大学の持続可能性探る
龍谷大 安藤徹学長(57)
4月に第20代学長に就任。大学史上初の僧籍を持たない学長となる。
生家は岐阜県大垣市の真宗大谷派の門徒で、篤信の祖父が毎朝、正信偈で勤行し、朝に供えた仏飯を夕食に食す姿を見て育った。「それが今につながっていると思う。仏教や真宗に変に身構えることはこれまでなかった」と振り返る。
「『僧籍を持たない学長』として不安もあるが、私一人で全てをやるわけではない。私なりの仏教の受け止め方はいかに自己中心性から解き放たれるか。それが本学の提唱する『自省利他』や『仏教SDGs』の基盤にもなると思う」
大学創立400周年の2039年度に向けて取り組む長期計画「龍谷大学基本構想400」では「『まごころ~Magokoro~』ある市民を育む」を掲げるが、専門の平安朝文学の見地から「『まごころ』は相手がいて発動するという意味では『真』ではなく『間』をあてるとしっくりくる。そうした心のありようについて自省利他を和語に表したといえるかもしれない」と読み解く。

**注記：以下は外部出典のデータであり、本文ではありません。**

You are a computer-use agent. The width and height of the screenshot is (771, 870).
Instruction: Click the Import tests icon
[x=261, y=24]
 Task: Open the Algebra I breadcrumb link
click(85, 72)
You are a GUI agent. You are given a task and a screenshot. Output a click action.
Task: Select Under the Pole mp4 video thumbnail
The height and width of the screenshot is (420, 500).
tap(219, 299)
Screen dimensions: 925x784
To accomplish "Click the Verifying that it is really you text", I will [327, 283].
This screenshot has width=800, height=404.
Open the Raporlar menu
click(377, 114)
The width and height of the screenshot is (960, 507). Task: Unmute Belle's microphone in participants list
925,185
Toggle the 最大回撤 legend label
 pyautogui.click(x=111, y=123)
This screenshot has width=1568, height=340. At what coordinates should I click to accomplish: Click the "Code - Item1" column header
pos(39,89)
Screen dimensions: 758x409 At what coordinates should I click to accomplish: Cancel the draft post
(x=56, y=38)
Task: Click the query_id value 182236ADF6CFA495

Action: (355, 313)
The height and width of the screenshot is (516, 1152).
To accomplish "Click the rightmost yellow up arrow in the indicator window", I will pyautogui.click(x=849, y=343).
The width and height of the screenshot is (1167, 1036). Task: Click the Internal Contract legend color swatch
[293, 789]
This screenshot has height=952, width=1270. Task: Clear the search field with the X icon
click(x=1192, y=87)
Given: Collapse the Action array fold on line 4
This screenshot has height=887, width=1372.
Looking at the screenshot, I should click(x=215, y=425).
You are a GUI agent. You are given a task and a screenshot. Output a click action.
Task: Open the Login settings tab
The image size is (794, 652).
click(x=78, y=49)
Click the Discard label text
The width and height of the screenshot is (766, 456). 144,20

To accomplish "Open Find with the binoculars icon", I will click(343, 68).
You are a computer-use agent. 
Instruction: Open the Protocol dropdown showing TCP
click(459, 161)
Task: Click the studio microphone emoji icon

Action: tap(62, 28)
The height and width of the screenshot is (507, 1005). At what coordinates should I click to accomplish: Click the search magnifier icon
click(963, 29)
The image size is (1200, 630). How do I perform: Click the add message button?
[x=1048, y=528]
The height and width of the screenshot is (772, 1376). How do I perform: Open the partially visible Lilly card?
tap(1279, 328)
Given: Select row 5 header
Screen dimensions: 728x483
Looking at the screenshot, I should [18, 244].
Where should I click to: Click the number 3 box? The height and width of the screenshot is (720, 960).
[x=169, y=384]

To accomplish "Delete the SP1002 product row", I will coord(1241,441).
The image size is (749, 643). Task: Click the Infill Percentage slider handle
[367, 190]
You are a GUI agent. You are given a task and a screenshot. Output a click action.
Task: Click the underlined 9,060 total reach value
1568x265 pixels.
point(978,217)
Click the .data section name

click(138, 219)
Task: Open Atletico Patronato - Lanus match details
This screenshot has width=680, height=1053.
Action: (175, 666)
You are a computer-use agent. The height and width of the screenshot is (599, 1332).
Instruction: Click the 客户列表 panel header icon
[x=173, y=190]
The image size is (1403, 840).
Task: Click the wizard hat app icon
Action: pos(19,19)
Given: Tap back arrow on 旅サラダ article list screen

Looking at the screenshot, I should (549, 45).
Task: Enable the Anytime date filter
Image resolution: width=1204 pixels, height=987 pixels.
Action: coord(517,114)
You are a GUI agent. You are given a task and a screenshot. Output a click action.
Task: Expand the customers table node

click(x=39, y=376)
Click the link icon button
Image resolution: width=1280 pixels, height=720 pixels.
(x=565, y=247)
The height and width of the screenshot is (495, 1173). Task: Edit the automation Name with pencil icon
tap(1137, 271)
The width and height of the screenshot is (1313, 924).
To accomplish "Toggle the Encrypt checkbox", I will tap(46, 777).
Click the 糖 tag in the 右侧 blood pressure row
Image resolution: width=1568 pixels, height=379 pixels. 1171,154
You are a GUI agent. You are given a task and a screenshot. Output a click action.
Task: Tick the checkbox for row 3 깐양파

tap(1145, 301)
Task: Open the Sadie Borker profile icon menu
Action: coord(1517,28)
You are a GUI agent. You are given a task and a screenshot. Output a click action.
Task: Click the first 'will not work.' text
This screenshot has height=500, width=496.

27年度の新学部設置と28年度にJR京都駅東側の敷地に産学の交流拠点「共創HUB京都」(仮称)を開設することが直近の課題。いずれも異分野や地域などとの連携強化を通した創造性がポイントで、そこに大学の持続可能性を見いだす。
座右の言葉はフランスの詩人、マチュラン・レニエの「思い切ってやれば、めったに不運に出会わない」。困った時やためらった時などに心の中でつぶやき、自らを鼓舞してきた。「なるとは思っていなかった学長をやっているのもチャレンジ」と味わっている。